(Collected data)
.....
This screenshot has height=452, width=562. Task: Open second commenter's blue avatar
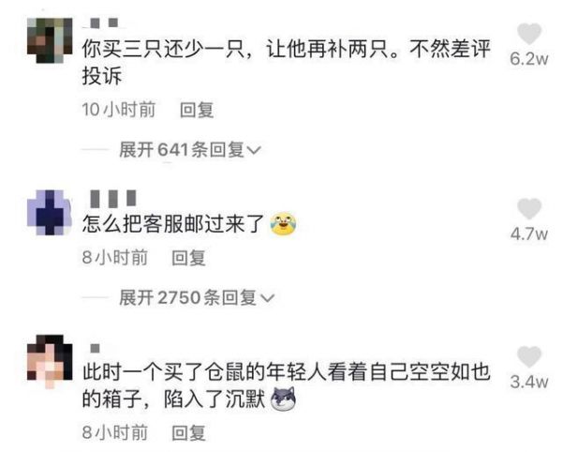coord(49,212)
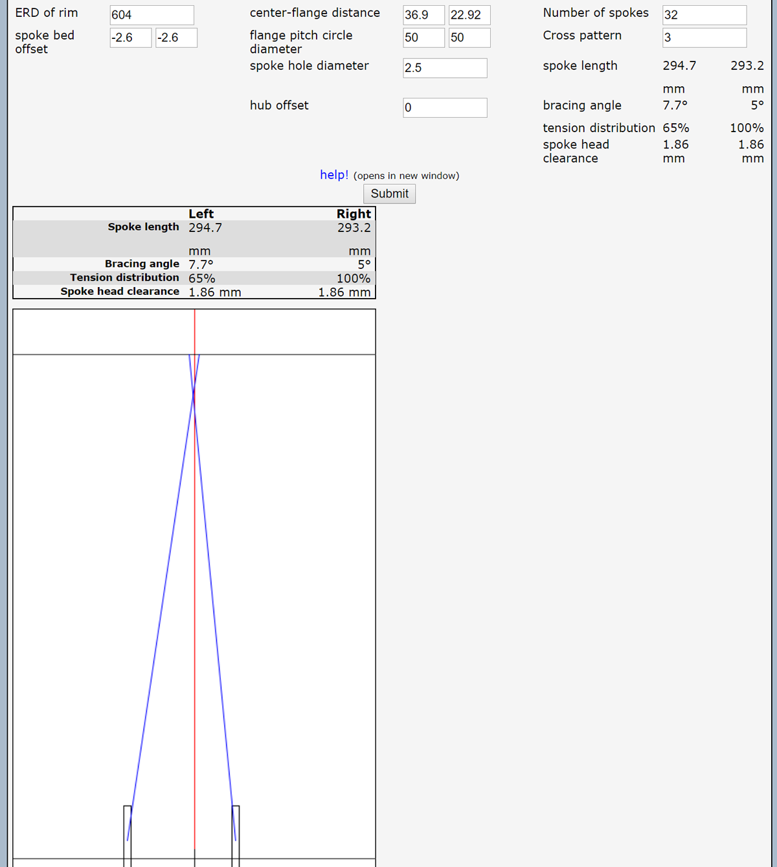Click the left center-flange distance field showing 36.9
The width and height of the screenshot is (777, 867).
[423, 15]
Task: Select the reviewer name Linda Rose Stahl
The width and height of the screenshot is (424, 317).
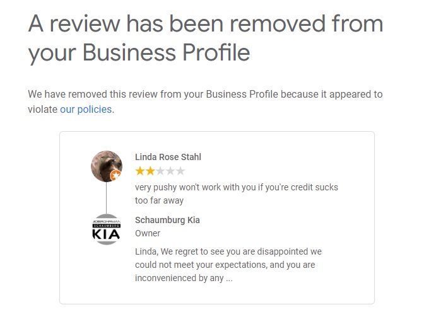Action: coord(168,157)
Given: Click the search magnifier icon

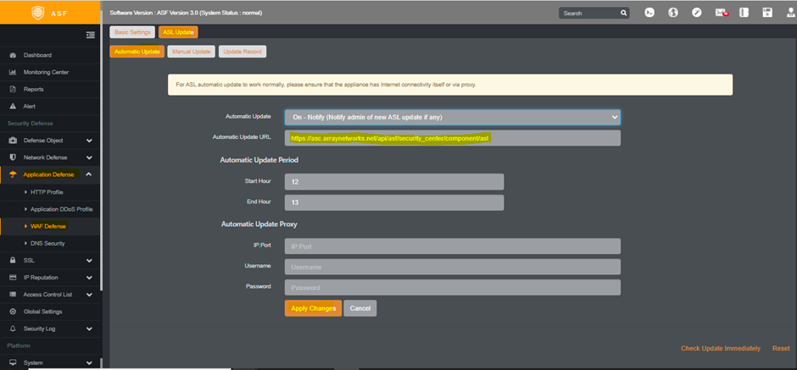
.....
▸ Task instructions
In the copy, keep every line of the data above exactly and drop each picture.

▸ Answer for this exercise
This screenshot has height=452, width=562. Task: Open second commenter's blue avatar
coord(49,212)
Click the left center-flange distance field showing 36.9
The width and height of the screenshot is (777, 867).
[423, 15]
Task: Select the reviewer name Linda Rose Stahl
The width and height of the screenshot is (424, 317).
Action: coord(168,157)
Given: Click the search magnifier icon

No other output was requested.